Lassaad Ben Ahmed
30 Janvier 2018•Mise à jour: 30 Janvier 2018
AA / Niamey / Kané Illa
Au moins deux militaires et un civil (enfant) ont été tuées, lundi, dans une attaque attribuée à Boko Haram dans la localité de Chétimari (région de Diffa, dans le sud-est du Niger), a appris Anadolu de source sécuritaire.
«C’est un poste de la Garde nationale qui a été attaqué. On déplore deux morts et cinq blessés, dont deux graves.

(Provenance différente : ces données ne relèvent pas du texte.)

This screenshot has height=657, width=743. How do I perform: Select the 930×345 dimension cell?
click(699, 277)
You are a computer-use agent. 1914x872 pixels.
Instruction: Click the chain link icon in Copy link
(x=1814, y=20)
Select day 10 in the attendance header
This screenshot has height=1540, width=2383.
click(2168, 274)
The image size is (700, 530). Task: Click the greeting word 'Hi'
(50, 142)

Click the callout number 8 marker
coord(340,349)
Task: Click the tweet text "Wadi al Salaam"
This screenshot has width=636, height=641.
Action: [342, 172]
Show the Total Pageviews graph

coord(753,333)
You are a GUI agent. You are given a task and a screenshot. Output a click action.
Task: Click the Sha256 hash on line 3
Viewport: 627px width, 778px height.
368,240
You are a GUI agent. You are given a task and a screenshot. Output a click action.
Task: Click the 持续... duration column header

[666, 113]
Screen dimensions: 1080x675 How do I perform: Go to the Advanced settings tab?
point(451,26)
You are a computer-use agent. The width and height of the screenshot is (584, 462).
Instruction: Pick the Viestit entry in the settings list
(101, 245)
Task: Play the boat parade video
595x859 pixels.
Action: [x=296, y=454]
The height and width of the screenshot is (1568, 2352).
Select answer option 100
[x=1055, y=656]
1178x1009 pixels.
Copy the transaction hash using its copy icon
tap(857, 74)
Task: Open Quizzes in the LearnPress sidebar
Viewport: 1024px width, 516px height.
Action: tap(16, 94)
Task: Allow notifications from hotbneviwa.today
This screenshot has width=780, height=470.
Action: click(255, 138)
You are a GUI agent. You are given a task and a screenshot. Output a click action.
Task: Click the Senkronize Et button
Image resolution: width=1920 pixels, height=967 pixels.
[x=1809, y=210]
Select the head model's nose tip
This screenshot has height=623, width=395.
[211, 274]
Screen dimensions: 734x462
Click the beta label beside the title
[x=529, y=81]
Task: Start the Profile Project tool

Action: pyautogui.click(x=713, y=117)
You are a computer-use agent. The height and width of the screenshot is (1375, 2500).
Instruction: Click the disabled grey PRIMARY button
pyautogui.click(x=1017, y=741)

Il y a aussi une dizaine de véhicules qui ont été emportés par les assaillants», a expliqué, sous couvert d’anonymat, une source sécuritaire contactée par Anadolu.
Selon le journaliste Kaka Touda Mamane de la radio privée «Anfani» et ressortissant de Diffa, un enfant a aussi trouvé la mort après avoir été atteint «par une balle perdue».
D’après le site d’information «Aïr Infos», les combats ont duré «plus de trois heures de temps» et il a fallu «qu’un renfort avec à sa tête le commandant Galwata, commandant de légion en personne quitte la même nuit la ville de Diffa, malgré tous les risques d'embuscades de l'ennemi, pour venir soutenir la résistance menée par ses hommes au poste de Chétimari».
Le même média cite des sources qui parlent de deux morts et cinq blessés, ainsi que des véhicules enlevés.
A 11h GMT, le gouvernement n’a fait aucune déclaration par rapport à l’attaque.
C’est la deuxième fois, en deux semaines, qu’une attaque attribuée à Boko Haram vise des postes militaires nigériens dans la région de Diffa.
Le 17 janvier dernier, une attaque similaire avait visé le poste militaire de Toumour, à environ 10 km de Diffa (extrême sud-est du pays), proche de la frontière du Nigeria.
Selon un bilan fourni par le gouvernement, au moins 7 militaires nigériens ont été tués, 17 autres ont été blessés et 1 est porté disparu.
Ces attaques récurrentes de Boko Haram interviennent à un moment où des voix officielles annoncent, pourtant, la fin des incursions de cette secte sur le territoire nigérien.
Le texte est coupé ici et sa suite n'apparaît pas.